Input material START

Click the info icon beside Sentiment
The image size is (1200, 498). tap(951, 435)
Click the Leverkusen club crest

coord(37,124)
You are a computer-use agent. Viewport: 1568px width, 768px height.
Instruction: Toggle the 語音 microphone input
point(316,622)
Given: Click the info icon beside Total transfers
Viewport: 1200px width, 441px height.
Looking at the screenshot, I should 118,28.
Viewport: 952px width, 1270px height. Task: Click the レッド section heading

Input material END

(What is required)
Set the lines down exactly, from the first line of the records to the line where "Given: Click the" appears, with both ends kept.

(Response to the task)
Click the info icon beside Sentiment
The image size is (1200, 498). tap(951, 435)
Click the Leverkusen club crest

coord(37,124)
You are a computer-use agent. Viewport: 1568px width, 768px height.
Instruction: Toggle the 語音 microphone input
point(316,622)
Given: Click the info icon beside Total transfers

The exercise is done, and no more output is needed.